** Start **
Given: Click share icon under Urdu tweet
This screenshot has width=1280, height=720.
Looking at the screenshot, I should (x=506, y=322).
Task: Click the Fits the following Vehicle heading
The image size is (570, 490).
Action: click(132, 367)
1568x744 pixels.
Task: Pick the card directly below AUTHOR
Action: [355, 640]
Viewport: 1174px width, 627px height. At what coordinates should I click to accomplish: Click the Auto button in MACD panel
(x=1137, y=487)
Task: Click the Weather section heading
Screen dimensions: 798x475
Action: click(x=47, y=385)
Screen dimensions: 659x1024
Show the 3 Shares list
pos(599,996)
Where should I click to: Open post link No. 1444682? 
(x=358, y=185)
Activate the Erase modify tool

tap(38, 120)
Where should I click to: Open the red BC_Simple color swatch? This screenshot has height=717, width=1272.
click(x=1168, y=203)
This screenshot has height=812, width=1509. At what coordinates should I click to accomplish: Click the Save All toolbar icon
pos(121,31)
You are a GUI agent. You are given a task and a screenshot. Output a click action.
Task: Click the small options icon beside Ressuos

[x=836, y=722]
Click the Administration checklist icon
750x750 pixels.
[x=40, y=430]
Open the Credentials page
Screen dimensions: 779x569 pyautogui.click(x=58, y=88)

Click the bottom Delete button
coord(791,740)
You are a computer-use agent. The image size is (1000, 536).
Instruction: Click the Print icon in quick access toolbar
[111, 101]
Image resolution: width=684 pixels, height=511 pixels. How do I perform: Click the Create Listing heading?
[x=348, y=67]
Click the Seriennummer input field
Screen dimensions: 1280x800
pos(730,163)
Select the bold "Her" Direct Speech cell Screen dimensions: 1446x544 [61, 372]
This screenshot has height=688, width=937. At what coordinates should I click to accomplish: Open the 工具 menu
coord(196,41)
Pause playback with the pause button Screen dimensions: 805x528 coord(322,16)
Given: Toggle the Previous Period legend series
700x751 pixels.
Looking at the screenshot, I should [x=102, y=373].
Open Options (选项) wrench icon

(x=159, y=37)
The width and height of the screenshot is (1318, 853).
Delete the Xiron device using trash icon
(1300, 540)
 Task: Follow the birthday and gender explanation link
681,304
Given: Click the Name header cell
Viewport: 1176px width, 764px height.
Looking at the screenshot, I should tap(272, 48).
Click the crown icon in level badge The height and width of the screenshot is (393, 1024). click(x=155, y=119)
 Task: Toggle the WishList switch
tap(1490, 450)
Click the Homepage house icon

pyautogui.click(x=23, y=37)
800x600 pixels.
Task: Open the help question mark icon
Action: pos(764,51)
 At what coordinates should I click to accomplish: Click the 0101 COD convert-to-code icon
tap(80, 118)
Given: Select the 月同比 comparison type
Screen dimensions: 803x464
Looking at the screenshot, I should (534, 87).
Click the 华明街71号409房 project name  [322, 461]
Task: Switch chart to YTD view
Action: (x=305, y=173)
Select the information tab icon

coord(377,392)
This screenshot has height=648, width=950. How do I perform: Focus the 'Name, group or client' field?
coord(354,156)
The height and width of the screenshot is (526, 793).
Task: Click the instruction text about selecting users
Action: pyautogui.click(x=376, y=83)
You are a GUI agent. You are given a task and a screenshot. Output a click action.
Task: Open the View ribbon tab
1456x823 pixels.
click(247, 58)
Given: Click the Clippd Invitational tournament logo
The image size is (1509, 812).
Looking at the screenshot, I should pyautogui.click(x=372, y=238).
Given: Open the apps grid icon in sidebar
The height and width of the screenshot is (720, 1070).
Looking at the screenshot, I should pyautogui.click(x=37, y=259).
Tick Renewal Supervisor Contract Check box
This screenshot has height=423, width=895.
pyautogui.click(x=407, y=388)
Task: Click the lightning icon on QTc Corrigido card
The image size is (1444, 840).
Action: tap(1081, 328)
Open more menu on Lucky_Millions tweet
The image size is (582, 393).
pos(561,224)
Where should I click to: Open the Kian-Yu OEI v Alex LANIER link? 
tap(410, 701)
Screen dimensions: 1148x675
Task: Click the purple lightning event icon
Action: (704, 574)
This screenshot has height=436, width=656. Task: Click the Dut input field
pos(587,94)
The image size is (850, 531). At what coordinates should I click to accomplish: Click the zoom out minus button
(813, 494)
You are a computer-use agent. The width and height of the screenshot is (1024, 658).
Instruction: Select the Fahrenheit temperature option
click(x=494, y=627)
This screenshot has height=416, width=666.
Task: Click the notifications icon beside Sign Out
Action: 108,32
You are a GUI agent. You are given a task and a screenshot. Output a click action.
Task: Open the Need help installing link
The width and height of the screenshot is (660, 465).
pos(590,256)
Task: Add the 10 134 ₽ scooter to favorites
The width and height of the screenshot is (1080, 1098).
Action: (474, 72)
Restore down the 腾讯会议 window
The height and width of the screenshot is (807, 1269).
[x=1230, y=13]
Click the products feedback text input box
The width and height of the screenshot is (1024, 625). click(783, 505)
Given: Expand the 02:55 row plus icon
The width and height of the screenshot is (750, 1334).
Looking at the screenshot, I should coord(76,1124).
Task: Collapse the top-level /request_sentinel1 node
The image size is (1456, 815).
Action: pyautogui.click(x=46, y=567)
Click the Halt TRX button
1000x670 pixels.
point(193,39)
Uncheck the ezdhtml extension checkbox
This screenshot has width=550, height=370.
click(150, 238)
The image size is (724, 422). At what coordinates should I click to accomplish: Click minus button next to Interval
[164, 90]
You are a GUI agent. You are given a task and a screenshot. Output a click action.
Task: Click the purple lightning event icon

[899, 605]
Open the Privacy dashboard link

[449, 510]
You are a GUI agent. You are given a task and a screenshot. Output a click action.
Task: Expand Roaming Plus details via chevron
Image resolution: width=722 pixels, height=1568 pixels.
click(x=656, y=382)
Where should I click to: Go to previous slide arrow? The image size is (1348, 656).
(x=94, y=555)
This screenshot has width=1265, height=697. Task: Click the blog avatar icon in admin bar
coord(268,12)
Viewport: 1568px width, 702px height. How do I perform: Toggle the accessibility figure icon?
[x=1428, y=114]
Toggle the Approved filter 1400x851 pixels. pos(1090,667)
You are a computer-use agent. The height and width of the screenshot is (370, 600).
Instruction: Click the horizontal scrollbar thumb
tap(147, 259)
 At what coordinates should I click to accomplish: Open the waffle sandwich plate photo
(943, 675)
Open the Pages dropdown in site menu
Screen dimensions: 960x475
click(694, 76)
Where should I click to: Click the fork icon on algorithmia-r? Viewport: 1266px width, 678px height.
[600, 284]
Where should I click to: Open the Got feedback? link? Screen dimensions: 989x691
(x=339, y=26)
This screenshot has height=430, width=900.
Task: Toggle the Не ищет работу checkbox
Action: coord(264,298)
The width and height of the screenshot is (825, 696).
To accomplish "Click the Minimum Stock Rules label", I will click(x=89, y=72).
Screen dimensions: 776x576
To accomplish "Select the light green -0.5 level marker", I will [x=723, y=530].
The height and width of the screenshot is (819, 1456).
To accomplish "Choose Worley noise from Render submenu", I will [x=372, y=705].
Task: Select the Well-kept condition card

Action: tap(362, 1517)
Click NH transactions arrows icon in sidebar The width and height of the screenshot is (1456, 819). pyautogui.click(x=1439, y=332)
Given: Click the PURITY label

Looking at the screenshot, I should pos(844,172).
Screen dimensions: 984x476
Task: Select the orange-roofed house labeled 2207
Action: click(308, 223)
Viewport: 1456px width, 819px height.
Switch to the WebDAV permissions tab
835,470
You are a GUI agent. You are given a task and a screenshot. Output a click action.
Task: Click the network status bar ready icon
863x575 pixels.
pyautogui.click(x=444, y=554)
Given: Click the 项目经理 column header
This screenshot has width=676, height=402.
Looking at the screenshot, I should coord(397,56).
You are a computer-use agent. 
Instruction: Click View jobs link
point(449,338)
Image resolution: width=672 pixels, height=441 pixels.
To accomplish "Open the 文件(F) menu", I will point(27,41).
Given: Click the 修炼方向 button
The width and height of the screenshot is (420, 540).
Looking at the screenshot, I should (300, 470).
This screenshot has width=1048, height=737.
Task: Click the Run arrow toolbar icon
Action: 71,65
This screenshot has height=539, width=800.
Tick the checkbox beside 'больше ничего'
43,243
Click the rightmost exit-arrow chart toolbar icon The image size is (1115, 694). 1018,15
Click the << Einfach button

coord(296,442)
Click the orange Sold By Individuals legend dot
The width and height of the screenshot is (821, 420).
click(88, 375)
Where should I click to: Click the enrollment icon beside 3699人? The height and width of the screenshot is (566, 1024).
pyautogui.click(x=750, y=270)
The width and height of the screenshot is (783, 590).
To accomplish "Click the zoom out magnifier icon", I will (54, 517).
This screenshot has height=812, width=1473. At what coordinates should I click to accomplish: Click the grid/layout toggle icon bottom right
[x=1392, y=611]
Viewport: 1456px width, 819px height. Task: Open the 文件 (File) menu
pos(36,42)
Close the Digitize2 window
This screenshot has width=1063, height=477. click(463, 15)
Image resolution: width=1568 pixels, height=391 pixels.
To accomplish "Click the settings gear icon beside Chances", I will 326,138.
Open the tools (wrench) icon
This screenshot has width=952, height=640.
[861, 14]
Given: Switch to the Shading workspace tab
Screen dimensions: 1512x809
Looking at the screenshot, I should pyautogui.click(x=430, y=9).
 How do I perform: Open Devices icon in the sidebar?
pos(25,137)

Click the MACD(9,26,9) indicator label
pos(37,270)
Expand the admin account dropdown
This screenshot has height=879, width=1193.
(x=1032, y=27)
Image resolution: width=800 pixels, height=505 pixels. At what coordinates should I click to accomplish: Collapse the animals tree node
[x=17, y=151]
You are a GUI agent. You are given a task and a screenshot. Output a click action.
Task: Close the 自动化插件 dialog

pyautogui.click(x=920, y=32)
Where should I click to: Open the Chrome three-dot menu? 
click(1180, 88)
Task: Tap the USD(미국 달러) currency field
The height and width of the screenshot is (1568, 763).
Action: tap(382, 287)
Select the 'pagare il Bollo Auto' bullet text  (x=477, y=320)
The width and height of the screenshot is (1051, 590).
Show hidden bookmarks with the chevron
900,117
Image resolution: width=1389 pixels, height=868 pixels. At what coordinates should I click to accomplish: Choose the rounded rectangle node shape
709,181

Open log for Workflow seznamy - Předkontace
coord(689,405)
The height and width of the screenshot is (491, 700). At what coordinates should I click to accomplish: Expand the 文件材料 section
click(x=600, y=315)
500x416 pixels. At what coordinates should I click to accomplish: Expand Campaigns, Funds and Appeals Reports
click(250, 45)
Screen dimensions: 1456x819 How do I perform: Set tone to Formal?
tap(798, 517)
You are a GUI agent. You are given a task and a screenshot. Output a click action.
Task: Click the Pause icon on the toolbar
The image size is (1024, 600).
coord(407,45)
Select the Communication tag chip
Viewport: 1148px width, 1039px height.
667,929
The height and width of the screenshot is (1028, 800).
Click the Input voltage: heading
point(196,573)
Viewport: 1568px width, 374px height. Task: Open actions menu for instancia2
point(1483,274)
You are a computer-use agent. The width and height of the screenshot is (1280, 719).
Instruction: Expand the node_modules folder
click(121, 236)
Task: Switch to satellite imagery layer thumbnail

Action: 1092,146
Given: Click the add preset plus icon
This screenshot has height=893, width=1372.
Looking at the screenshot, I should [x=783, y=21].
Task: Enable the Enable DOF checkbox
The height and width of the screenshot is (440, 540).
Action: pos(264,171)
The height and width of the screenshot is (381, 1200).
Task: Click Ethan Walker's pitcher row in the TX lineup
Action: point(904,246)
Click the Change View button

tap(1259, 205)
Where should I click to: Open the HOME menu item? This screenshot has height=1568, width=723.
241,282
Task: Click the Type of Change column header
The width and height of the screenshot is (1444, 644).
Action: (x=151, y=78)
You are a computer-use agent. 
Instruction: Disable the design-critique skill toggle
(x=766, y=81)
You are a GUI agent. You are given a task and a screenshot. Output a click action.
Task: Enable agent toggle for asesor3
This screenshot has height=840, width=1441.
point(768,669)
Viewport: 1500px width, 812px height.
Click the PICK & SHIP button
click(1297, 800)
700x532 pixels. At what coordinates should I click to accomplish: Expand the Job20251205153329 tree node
** End **
#### THE TASK:
Copy out verbatim the material above, starting with the line that contains "Open more menu on Lucky_Millions tweet" and going on through the line that contains "pos(587,94)", with both of those lines included.

#### RESULT FOR THIS EXERCISE:
Open more menu on Lucky_Millions tweet
The image size is (582, 393).
pos(561,224)
Where should I click to: Open the Kian-Yu OEI v Alex LANIER link? 
tap(410, 701)
Screen dimensions: 1148x675
Task: Click the purple lightning event icon
Action: (704, 574)
This screenshot has height=436, width=656. Task: Click the Dut input field
pos(587,94)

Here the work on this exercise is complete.